• _WORK REQUIRED_
Reproduce the data word for word, everything from the line containing "The image size" down through the line containing "This screenshot has". Leave out the pictures.

• _DATA SUPPLIED_
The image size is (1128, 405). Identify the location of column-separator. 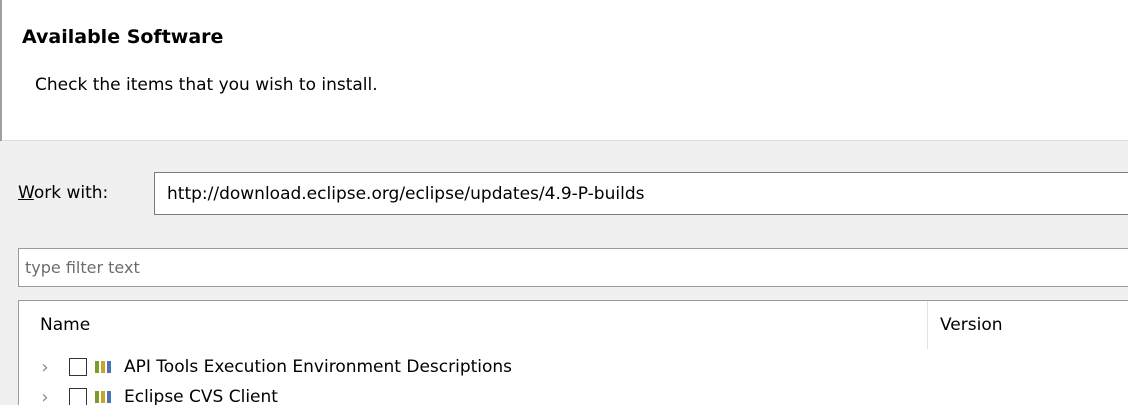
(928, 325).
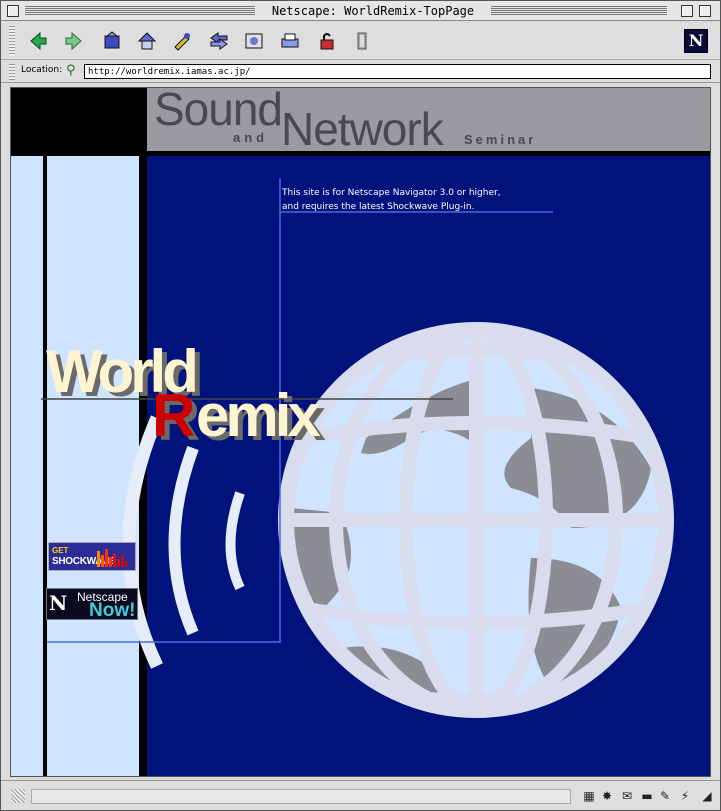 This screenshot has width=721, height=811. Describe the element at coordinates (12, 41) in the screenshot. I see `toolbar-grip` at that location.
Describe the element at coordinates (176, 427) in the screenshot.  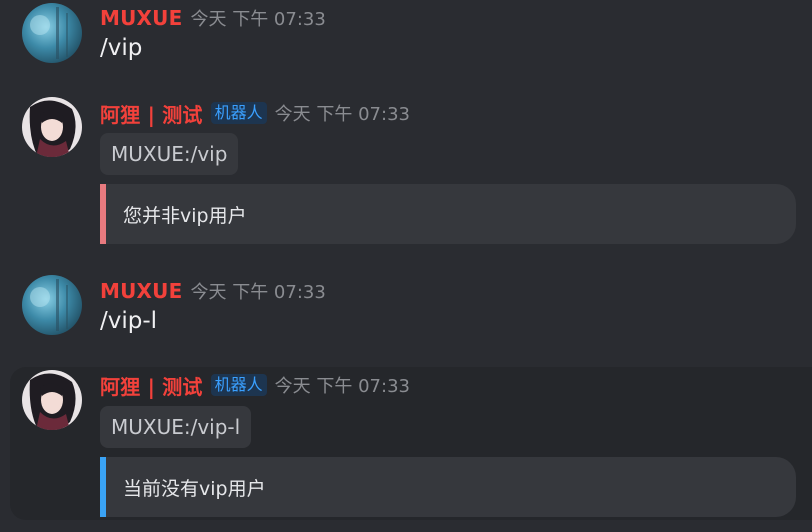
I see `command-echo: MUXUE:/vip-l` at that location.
* * *
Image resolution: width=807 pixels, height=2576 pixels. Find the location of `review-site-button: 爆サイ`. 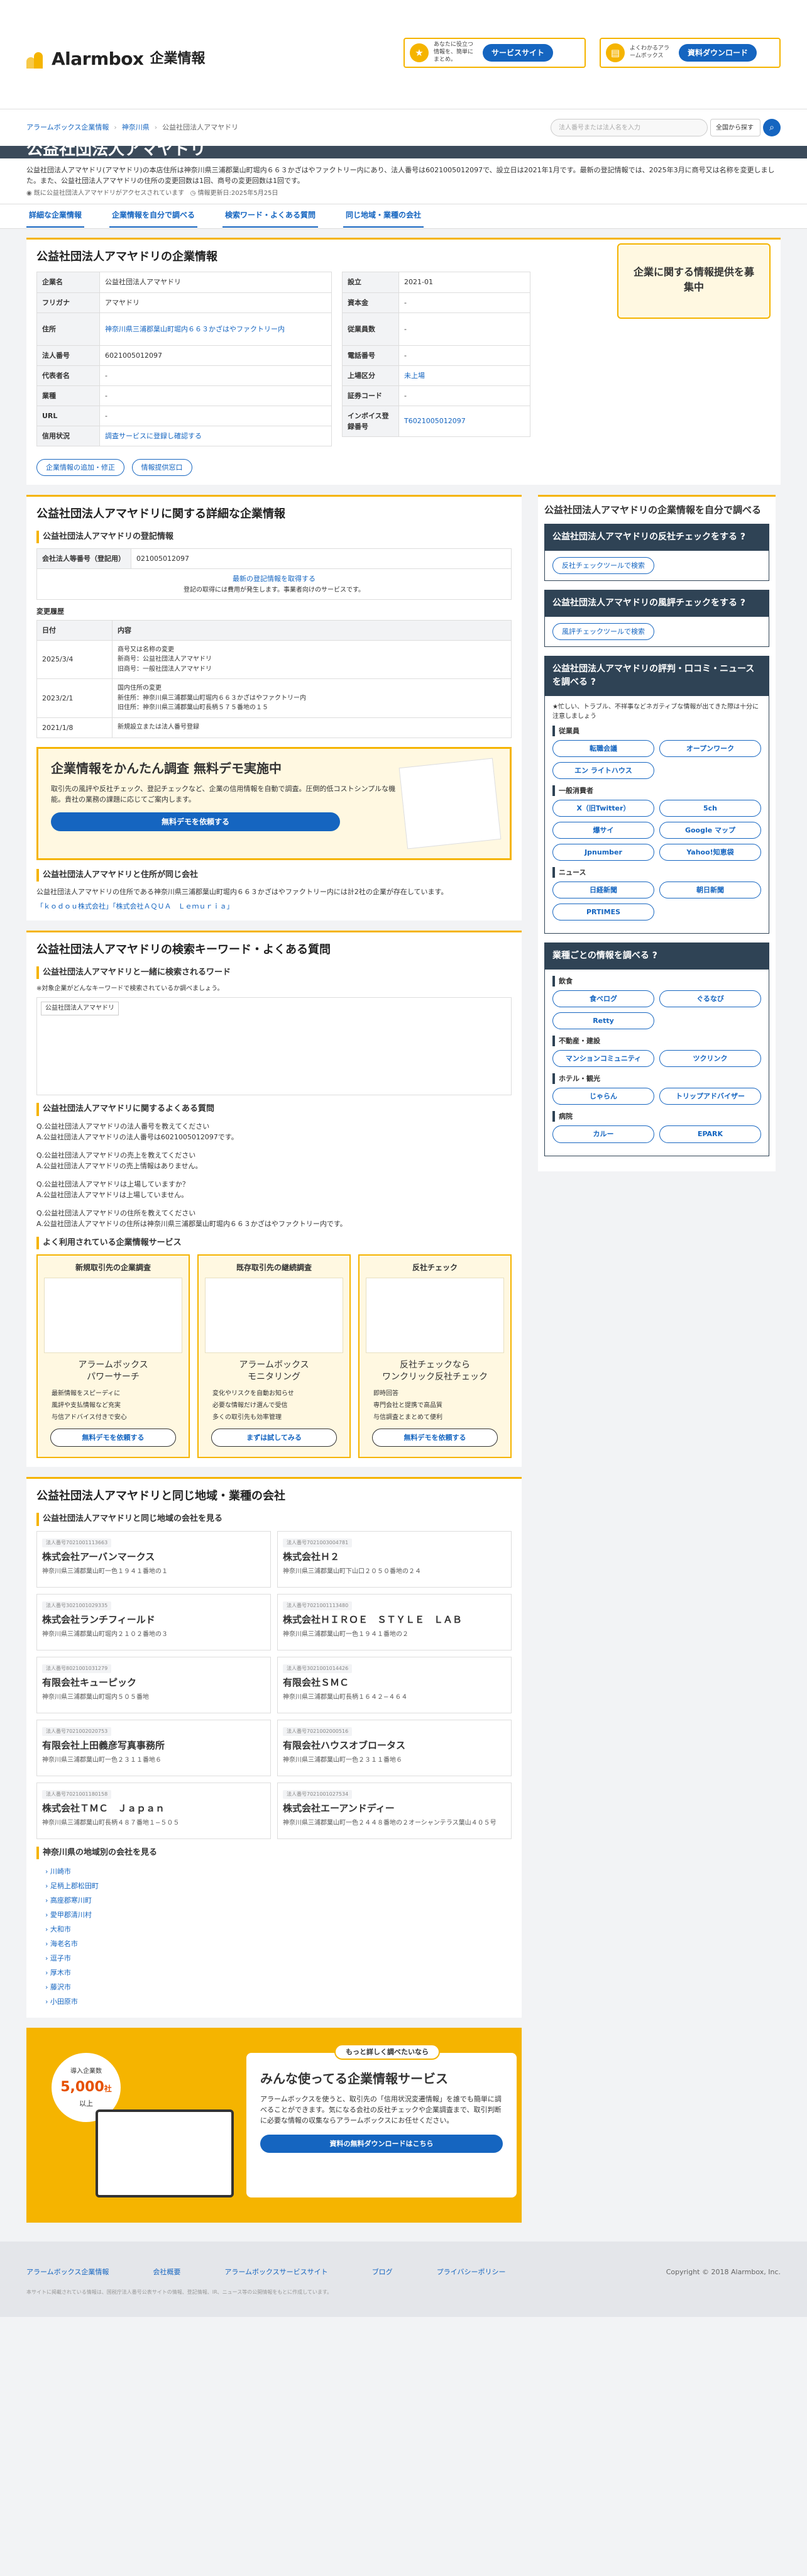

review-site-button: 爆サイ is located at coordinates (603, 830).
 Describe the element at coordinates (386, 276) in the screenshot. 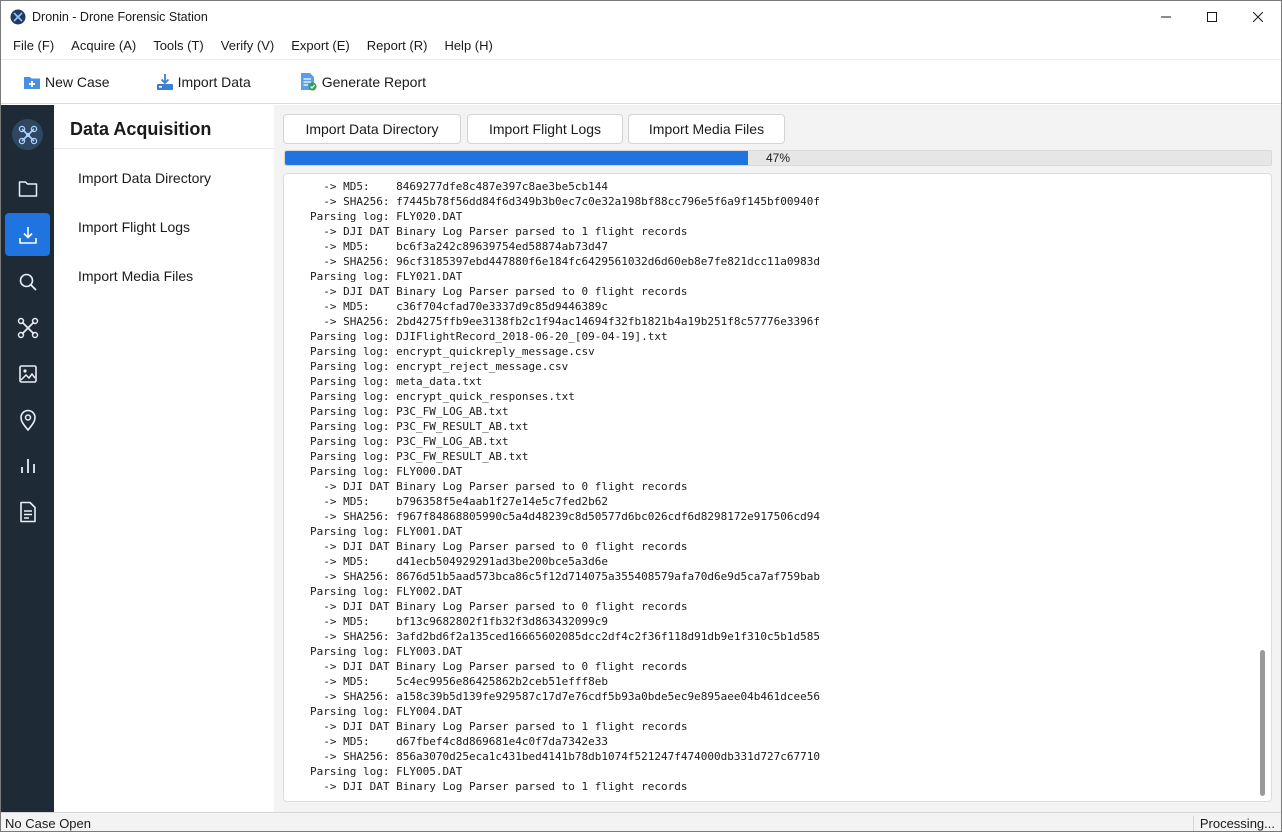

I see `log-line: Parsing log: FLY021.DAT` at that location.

• _WRITTEN ANSWER_
The image size is (1128, 405). Identify the location of column-separator. 
(928, 325).
 This screenshot has width=721, height=811. Describe the element at coordinates (12, 41) in the screenshot. I see `toolbar-grip` at that location.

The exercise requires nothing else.